Action item:
Scan the entries below line by line and state how many lines contain the string "will", giving only the number.

[[ Records for processing open ]]

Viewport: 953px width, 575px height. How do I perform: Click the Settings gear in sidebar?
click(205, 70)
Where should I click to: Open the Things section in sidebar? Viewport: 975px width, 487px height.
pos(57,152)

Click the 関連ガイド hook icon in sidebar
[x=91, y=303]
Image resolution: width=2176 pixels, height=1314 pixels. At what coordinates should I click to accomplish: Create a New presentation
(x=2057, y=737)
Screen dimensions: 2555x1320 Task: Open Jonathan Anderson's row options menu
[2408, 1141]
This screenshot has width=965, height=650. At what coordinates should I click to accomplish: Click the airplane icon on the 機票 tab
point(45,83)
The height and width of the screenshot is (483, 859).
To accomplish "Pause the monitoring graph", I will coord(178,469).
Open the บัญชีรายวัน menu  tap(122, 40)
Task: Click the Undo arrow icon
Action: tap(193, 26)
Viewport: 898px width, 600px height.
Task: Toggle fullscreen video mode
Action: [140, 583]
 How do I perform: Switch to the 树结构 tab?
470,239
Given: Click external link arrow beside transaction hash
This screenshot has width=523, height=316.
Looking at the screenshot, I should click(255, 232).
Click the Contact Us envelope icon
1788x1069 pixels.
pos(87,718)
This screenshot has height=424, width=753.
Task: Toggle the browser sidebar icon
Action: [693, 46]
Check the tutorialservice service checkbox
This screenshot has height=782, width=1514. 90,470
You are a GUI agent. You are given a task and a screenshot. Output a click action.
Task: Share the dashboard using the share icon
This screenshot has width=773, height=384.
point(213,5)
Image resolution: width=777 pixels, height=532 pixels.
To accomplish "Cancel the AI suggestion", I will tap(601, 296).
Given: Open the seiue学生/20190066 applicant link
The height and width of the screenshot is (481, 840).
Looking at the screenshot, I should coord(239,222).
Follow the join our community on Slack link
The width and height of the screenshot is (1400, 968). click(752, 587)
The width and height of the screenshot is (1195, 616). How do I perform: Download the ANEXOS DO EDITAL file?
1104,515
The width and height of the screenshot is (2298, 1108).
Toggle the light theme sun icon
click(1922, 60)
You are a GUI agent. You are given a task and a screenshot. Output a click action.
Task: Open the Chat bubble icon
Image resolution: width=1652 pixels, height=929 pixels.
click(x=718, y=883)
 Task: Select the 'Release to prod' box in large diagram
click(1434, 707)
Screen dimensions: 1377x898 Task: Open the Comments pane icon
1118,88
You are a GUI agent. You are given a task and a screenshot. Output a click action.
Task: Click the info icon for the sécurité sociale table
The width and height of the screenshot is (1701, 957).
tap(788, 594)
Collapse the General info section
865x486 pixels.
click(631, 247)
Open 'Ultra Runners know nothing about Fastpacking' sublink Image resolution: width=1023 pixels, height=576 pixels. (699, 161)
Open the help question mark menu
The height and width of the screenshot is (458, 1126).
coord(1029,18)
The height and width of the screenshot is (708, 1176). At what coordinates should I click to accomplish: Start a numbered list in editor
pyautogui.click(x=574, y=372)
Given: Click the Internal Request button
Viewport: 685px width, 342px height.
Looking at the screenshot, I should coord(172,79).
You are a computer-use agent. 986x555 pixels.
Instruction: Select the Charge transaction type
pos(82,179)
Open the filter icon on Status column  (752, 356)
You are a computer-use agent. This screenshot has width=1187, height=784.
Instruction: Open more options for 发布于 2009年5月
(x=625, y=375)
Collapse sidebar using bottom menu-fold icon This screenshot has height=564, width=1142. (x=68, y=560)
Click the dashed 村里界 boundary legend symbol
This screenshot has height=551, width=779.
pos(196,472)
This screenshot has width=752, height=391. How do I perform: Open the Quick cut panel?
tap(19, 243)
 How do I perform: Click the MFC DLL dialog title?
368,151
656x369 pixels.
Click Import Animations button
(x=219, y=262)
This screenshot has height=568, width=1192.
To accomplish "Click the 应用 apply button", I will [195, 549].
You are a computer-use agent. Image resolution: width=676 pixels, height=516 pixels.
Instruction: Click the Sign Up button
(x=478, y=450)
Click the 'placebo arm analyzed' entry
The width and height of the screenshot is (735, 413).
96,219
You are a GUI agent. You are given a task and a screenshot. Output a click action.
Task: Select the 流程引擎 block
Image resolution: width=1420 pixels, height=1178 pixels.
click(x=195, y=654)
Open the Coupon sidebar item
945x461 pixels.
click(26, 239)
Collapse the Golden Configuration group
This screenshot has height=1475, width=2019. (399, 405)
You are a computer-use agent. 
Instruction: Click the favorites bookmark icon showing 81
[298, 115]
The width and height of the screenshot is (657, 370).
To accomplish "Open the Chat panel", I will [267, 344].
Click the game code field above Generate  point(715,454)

[[ Records for processing closed ]]

Reply:
4